Ma laughed then, laughed until she cried and then started laughing all over again.

“A Chinese restaurant is like a bank,” Ma said, waving the letter in the air like a winning lottery ticket. “My father used to say that. ‘If you work in a restaurant, you’re just a teller, but if you own the restaurant, you own the bank.”

“Did your father own a restaurant?” I asked.

“Of course not! My father was a teacher. You don’t remember your own grandfather.” Ma shook her head, but with the miracle letter in her hand, it was hard for her to remain angry, even at me. “My father’s father owned a restaurant,” Ma said, and then she laughed some more.

“Back home,” Ma said, meaning in Phnom Penh, before the war, “all the families who owned the big Chinese restaurants were wealthy. They could afford to send their children to school in France. The men had enough money to keep several wives, and even the first wives had lovers. It’s true. I saw them with my own eyes.”

“You saw their lovers?” I asked, wide-eyed.

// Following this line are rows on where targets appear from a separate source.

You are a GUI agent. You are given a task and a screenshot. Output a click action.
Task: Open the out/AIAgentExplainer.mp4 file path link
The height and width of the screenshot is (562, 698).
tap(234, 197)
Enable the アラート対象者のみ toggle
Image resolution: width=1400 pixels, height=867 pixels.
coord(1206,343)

“No. I saw their restaurants. And they were always busy, night and day. They made so much money, there were guards at every door.” Ma sighed, thinking about the past. And I sighed, too, pretending to remember.

“Do they want to see us?” asked Sourdi, eyes wide.

“Of course they do! We’re family.”

“All of us? Or just, you know, some of us?”

Ma scowled. “All of us. We’re all the same family. That’s all that matters. Family is family.”

Ma wrote another letter and another and another, and each time a reply came back, letter after letter after letter, miracle after miracle after miracle. There were a few phone calls, too, although they cost too much and weren’t as useful, because Ma had a tendency to cry at the sound of her oldest sister’s voice. She’d cry until she couldn’t speak, her voice turned hoarse, and once when I pressed my ear close to the receiver, I could hear a voice at the other end, crying hoarsely as well, without saying any words. Then after this kind of exchange for many weeks, the last and best part of our miracle occurred.

Uncle wrote, saying that he spoke for himself and his wife both, and they were asking us to come to join them in Nebraska, in business paradise, where there were no gangs and where hard work was rewarded. He said that family was family and should stick together. Would we come to help run the Family Business?

Ma didn’t hesitate before agreeing. She understood quite well that there was no point waiting around for our miracle to turn sour, to melt in a thunderstorm and break our hearts. It was time for us to move. She’d known. She’d dreamed everything.

And so we packed up our apartment, Ma said good-bye to her boss at the restaurant where she gutted fish and chickens, and we stuffed everything we owned into Hefty bags and plastic milk crates we found behind the 7-Eleven. We climbed into Ma’s dusty dented Ford that used to belong to One Arm and headed north to Nebraska.

We left quickly, not because we were naive or simple or foolhardy, any of these things people might want to accuse us of being, but rather because we understood about miracles all right, how their shelf life was as long as a butterfly’s summer.